> _Source text_
· · · · ·

# My birds flapping like crazy.. *confused*



## Valks

Hi everyone.

Im new here and Im so glad Ive found this forum. Ive been meaning to do this for a while now.

I have a lovely bird called TimTam (named after the Australian chocolate biscuit lol)
Hes fairly young I guess, we bought him from a very good pet shop about 18 months ago, Im guessing he was born 2010 in Oct or Nov. His heads now got heaps more yellow on it, it was almost grey when we got him.

My question I have is; is it normal for cockatiels to stand on their perch and flap their wings like mad.. inside their cage? He does this a bit and tbh its very annoying. Though I clean his cage out maybe 3 or 4 times a week.. when he does this wing flapping thing he sends whatever small contents in his cage all over the place, dust, down feathers etc.. I wish he'd stop! 

Is this normal for them to do this plse?


----------



## Scribbles

From what I've read it's your bird exercising his wings. Our bird Monte Carlo (yep named after the biscuit but we shorten it to just Monte!!) often does it when you first get him up and out of his cage in the morning. He will hang onto your finger and flap like crazy. Sometimes so hard and fast he ends up taking off. But like I said...I read that it's just your birdie exercising his wings. So a very normal thing to do.


----------



## Valks

Hi Scribbles, thanks. Well I hope its normal. Glad someone elses does this.

Its a bit disconcerting. He really goes to town hahaha.

· · · · ·

> _Information shown_
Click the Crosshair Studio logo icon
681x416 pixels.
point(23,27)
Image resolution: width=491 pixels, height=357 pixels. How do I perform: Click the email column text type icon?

· · · · ·

> _Task objective_
Retype the whole forum thread about the cockatiel flapping its wings, with no changes.

> _Written answer_
# My birds flapping like crazy.. *confused*



## Valks

Hi everyone.

Im new here and Im so glad Ive found this forum. Ive been meaning to do this for a while now.

I have a lovely bird called TimTam (named after the Australian chocolate biscuit lol)
Hes fairly young I guess, we bought him from a very good pet shop about 18 months ago, Im guessing he was born 2010 in Oct or Nov. His heads now got heaps more yellow on it, it was almost grey when we got him.

My question I have is; is it normal for cockatiels to stand on their perch and flap their wings like mad.. inside their cage? He does this a bit and tbh its very annoying. Though I clean his cage out maybe 3 or 4 times a week.. when he does this wing flapping thing he sends whatever small contents in his cage all over the place, dust, down feathers etc.. I wish he'd stop! 

Is this normal for them to do this plse?


----------



## Scribbles

From what I've read it's your bird exercising his wings. Our bird Monte Carlo (yep named after the biscuit but we shorten it to just Monte!!) often does it when you first get him up and out of his cage in the morning. He will hang onto your finger and flap like crazy. Sometimes so hard and fast he ends up taking off. But like I said...I read that it's just your birdie exercising his wings. So a very normal thing to do.


----------



## Valks

Hi Scribbles, thanks. Well I hope its normal. Glad someone elses does this.

Its a bit disconcerting. He really goes to town hahaha.